La comarca donde nos adentramos está repleta de ellas. No tienen desperdicio. Varga abajo está el campanario, y alguna que otra casa más, encalada a lomo de monte. Esas palabras a veces son toscas, sin bondad. Nos hemos alejado de ellas, como si hedieran a boruga o a cuajada. Ya no les hacemos arrumacos ni carantoñas, las hemos apartado, porque preferimos vivir con jovenzuelas, de verso liso, de piel afilada, palabras cortas, sencillas, sin cañón ni culata, que no hierren, que apenas saben. Ya no llevamos patillas de bandolero, lo que más nos gusta es la cotilla, irnos de labios, berrear. Así de plató en plató, de televisión en televisión, de congreso en congreso, como si la pantalla fuera un matadero, arrasamos los campos, a golpes de esperpento. Ya no necesitamos las tabernas para las trifulcas, nos enzarzamos hasta los muñones, a garrotazos.

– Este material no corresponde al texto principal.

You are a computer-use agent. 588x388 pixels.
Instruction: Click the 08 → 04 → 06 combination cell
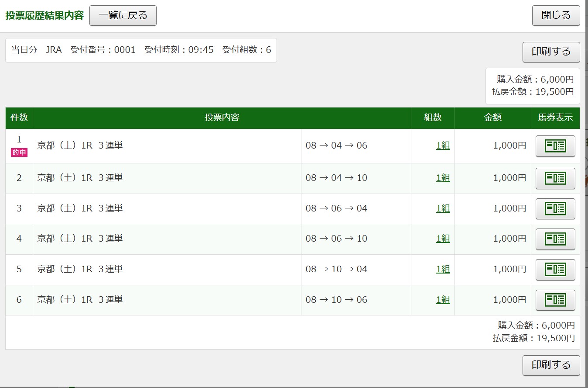[336, 146]
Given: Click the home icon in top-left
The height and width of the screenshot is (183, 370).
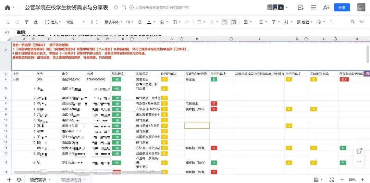Looking at the screenshot, I should (8, 8).
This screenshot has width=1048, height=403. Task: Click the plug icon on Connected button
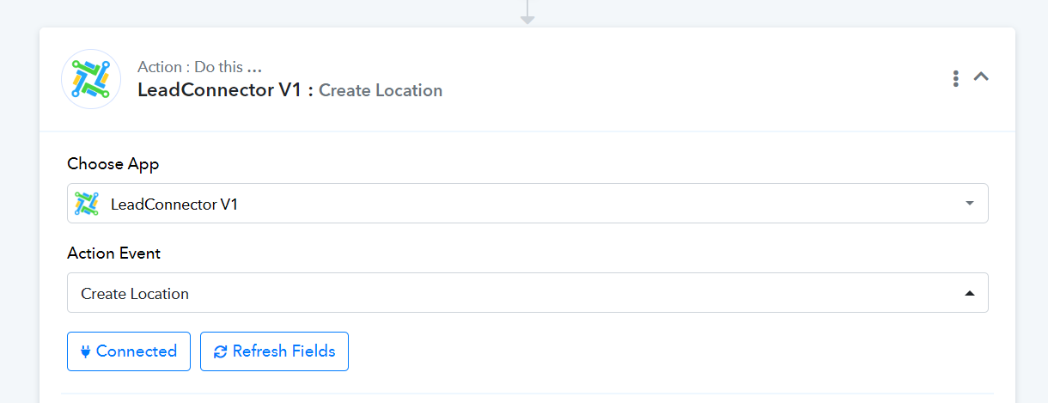pos(86,351)
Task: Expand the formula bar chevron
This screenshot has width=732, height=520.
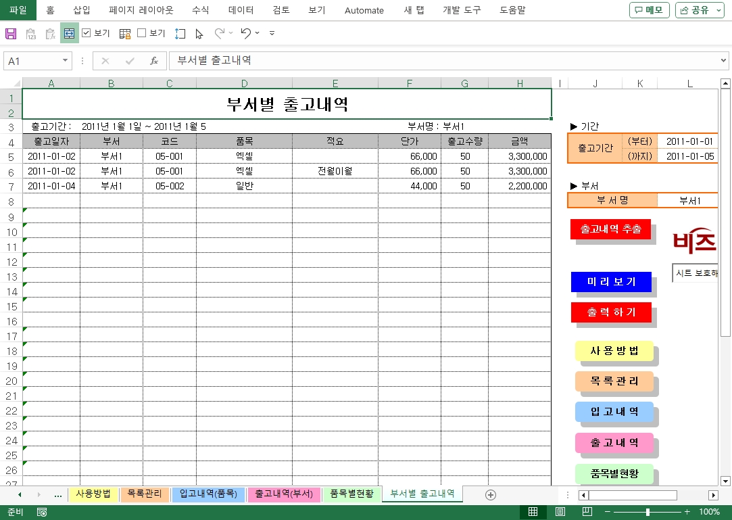Action: 724,61
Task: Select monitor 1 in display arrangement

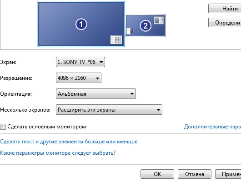Action: pyautogui.click(x=81, y=24)
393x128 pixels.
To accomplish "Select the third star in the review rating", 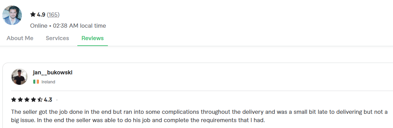I will (27, 100).
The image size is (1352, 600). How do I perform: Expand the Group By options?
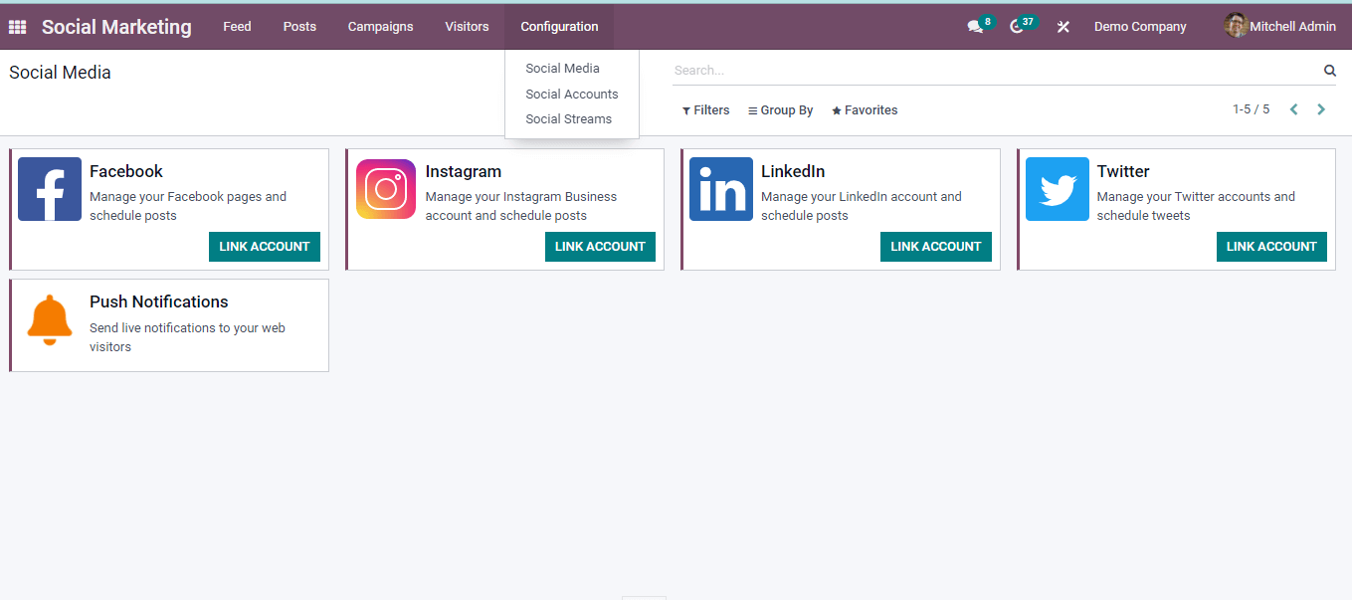pos(780,109)
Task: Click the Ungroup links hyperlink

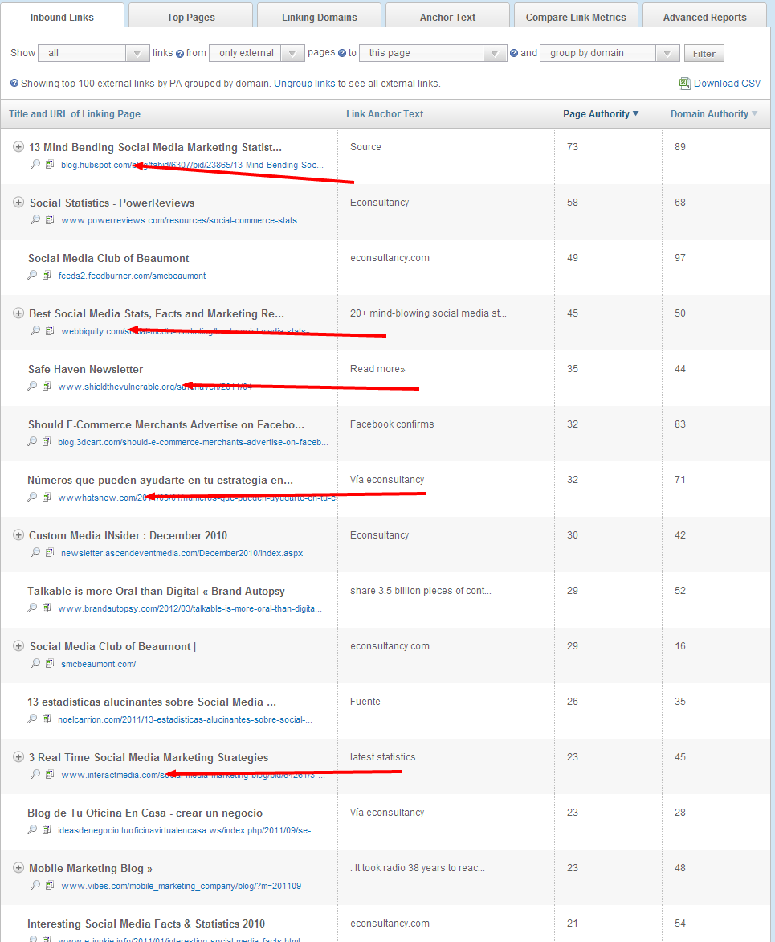Action: (x=304, y=84)
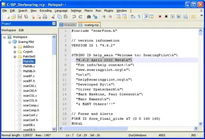Select soarComp.c in project tree
Image resolution: width=205 pixels, height=139 pixels.
coord(31,105)
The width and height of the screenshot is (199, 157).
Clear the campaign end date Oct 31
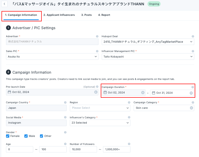(x=191, y=93)
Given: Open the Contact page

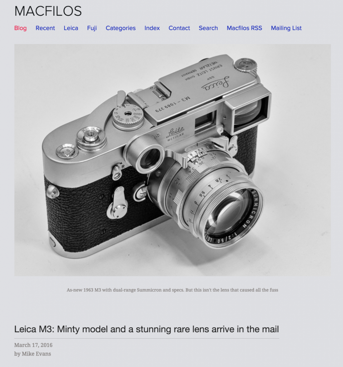Looking at the screenshot, I should (179, 28).
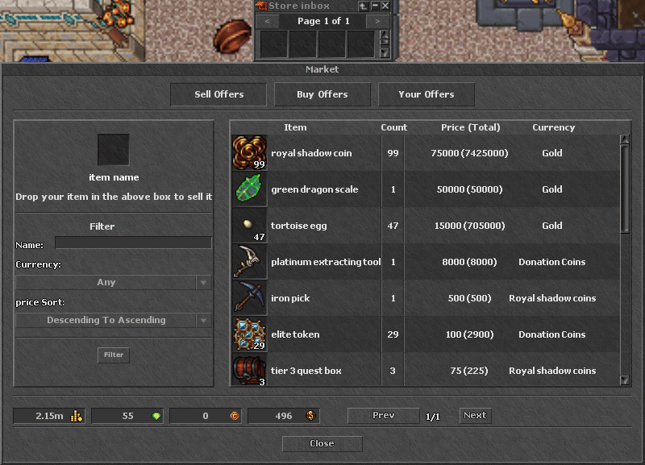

Y los libros, paqué, ni valen para el mole. Si tienen estilo, es que son secos como la cucaña, son páramo. Los que no tienen narración los dejamos baleados en la cuneta. Ni siquiera llegan al altar porque ahora lo que de verdad importa es que la novia tenga el culo bien respingón, que sepa de nalgas y de redes, que tenga muchos seguidores, y si posible arrase, abrase, se lleve por delante a todo el rebaño. Y ahí están los premios, con las narices bien desarrolladas, olfateando la guindilla, si la tiene tiesa o blanda, si habrá superventas, mareo, un pico en el morro o un chapuzón de labios, repleto de avispas. Las ventas no se disparan con frases que se estiran, de las que se enroscan, y mucho menos con palabras alambicadas, de las que traen de cabeza.
Y ahí siguen las frases, tiesas y erguidas, listas para tronar. Con sus bustos secos, con sus caderas escurridas, nos miran. La literatura sigue, pase lo que pase, con la necedad artificial, con los algoritmos que harán que un día solo comamos papillas, leamos apenas, y cuando lo hagamos que el estilo sea pegajoso, que las frases sean simplonas, las palabras del montón. Nada de meterse en trincheras, de colarse por la rejilla. Nos quedaremos con el misal en el brazo, velos en la barbilla, y miraremos el tiempo pasar, como si los libros fueran aldeas, de otros tiempos, algún que otro torillo que se escapó de una ganadería que ya ni existe, o apenas en algún librillo, perdido por la estantería.